Bartle Test of Gamer Psychology

Test scores



• Achievers regard points-gathering and rising in levels as their main goal, and all is ultimately subserviant to this. Exploration is necessary only to find new sources of treasure, or improved ways of wringing points from it. Socialising is a relaxing method of discovering what other players know about the business of accumulating points, that their knowledge can be applied to the task of gaining riches. Killing is only necessary to eliminate rivals or people who get in the way, or to gain vast amounts of points (if points are awarded for killing other players).

• Explorers delight in having the game expose its internal machinations to them. They try progressively esoteric actions in wild, out-of-the-way places, looking for interesting features (i. e. bugs) and figuring out how things work. Scoring points may be necessary to enter some next phase of exploration, but it's tedious, and anyone with half a brain can do it. Killing is quicker, and might be a constructive exercise in its own right, but it causes too much hassle in the long run if the deceased return to seek retribution. Socialising can be informative as a source of new ideas to try out, but most of what people say is irrelevant or old hat. The real fun comes only from discovery, and making the most complete set of maps in existence.

• Socialisers are interested in people, and what they have to say. The game is merely a backdrop, a common ground where things happen to players. Inter-player relationships are important: empathising with people, sympathising, joking, entertaining, listening; even merely observing people play can be rewarding – seeing them grow as individuals, maturing over time. Some exploration may be necessary so as to understand what everyone else is talking about, and points-scoring could be required to gain access to neat communicative spells available only to higher levels (as well as to obtain a certain status in the community). Killing, however, is something only ever to be excused if it's a futile, impulsive act of revenge, perpetrated upon someone who has caused intolerable pain to a dear friend. The only ultimately fulfilling thing is not how to rise levels or kill hapless drips; it's getting to know people, to understand them, and to form beautiful, lasting relationships.
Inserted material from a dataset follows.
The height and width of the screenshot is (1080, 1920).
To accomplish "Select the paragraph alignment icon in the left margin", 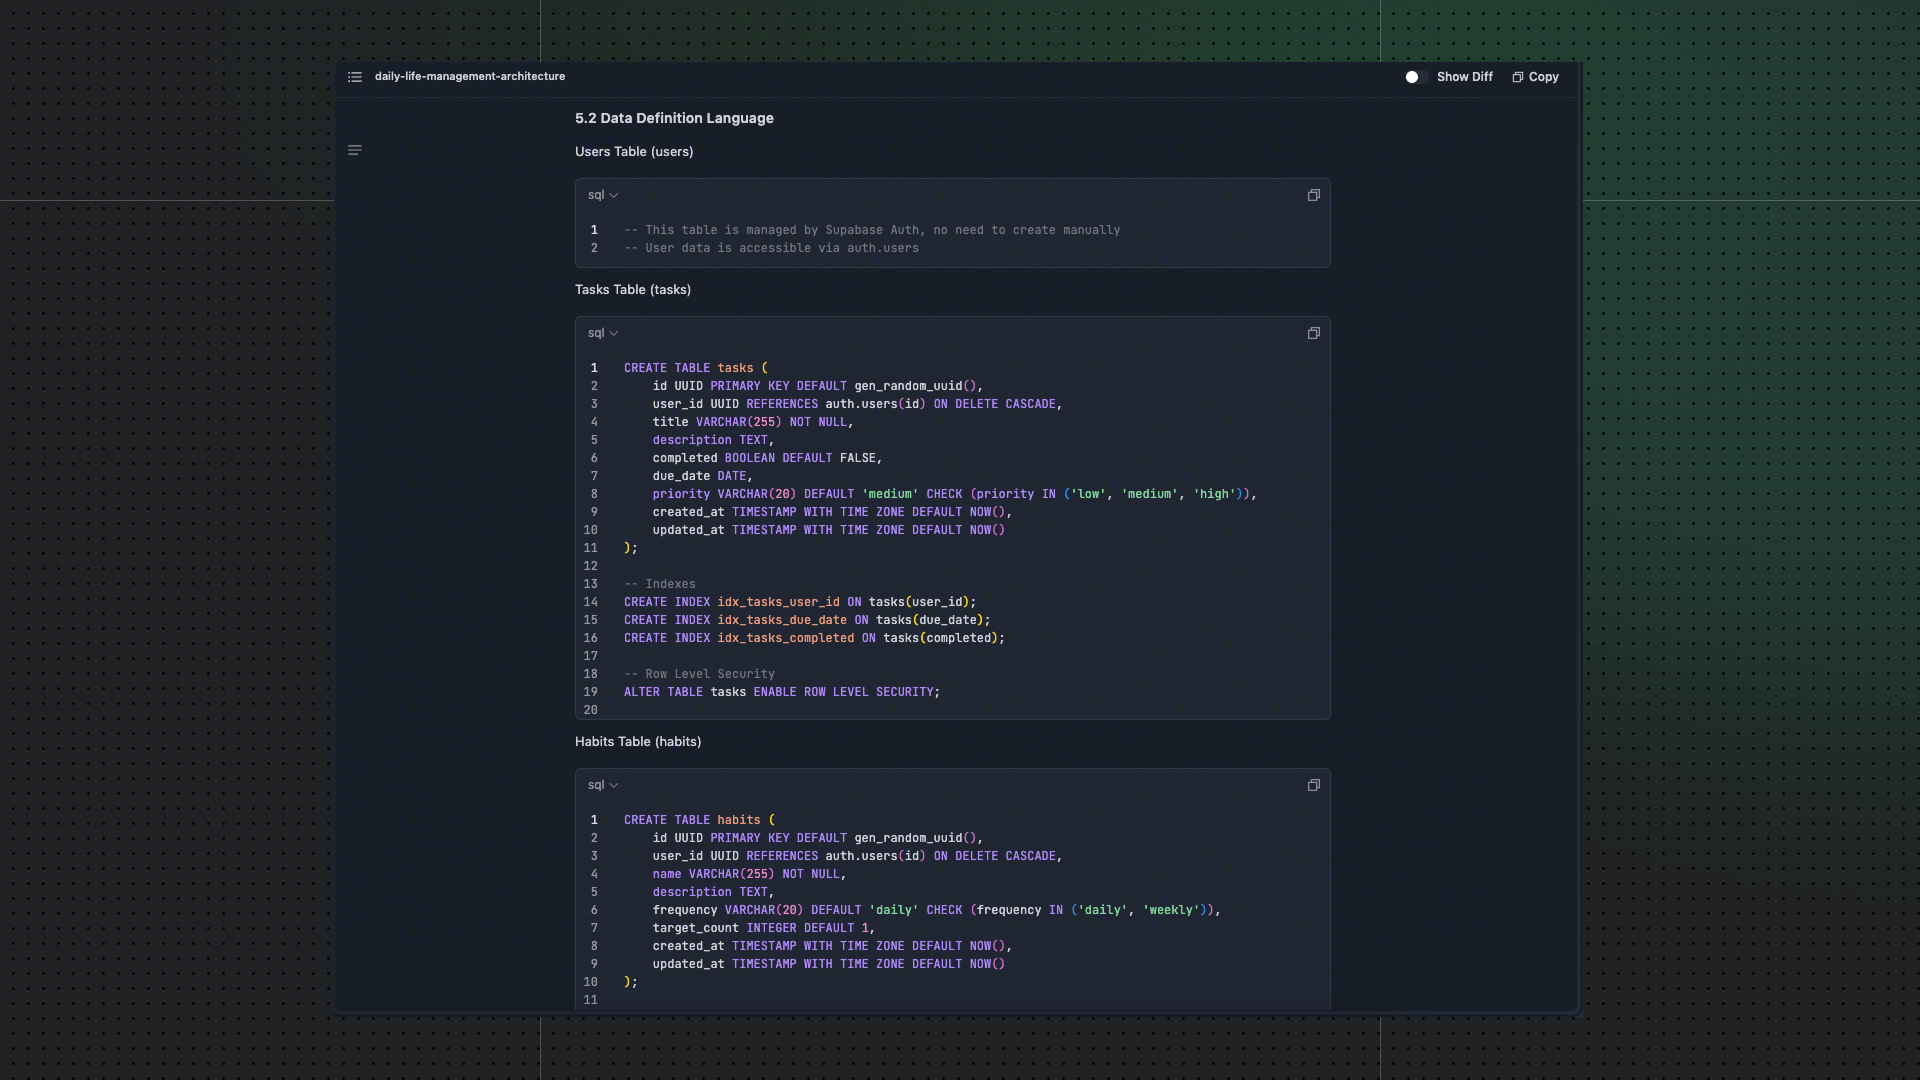I will [x=355, y=150].
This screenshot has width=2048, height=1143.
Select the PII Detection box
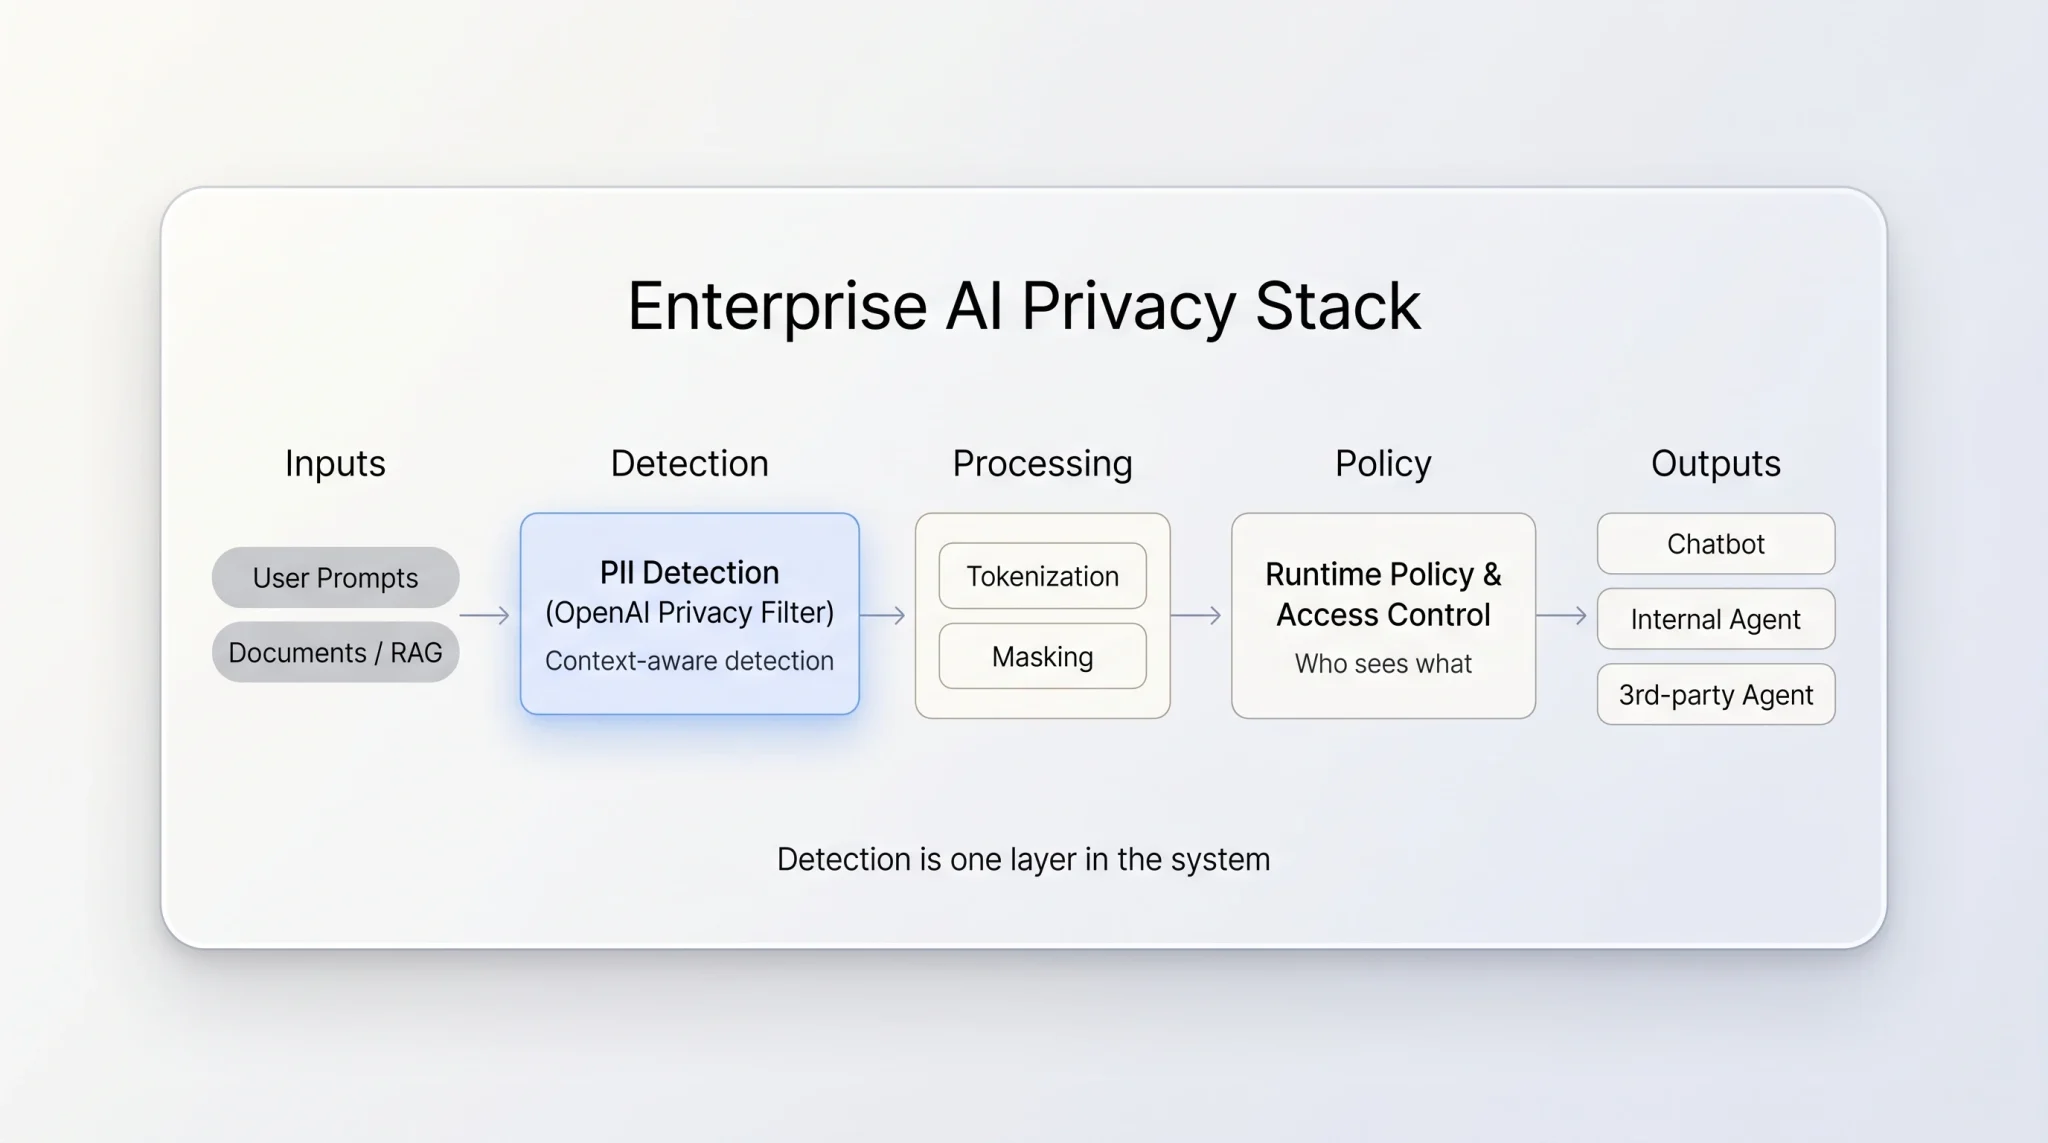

• Killers get their kicks from imposing themselves on others. This may be «nice», i. e. busybody do-gooding, but few people practice such an approach because the rewards (a warm, cosy inner glow, apparently) aren't very substantial. Much more commonly, people attack other players with a view to killing off their personae (hence the name for this style of play). The more massive the distress caused, the greater the killer's joy at having caused it. Normal points-scoring is usually required so as to become powerful enough to begin causing havoc in earnest, and exploration of a kind is necessary to discover new and ingenious ways to kill people. Even socialising is sometimes worthwhile beyond taunting a recent victim, for example in finding out someone's playing habits, or discussing tactics with fellow killers. They're all just means to an end, though; only in the knowledge that a real person, somewhere, is very upset by what you've just done, yet can themselves do nothing about it, is there any true adrenalin-shooting, juicy fun.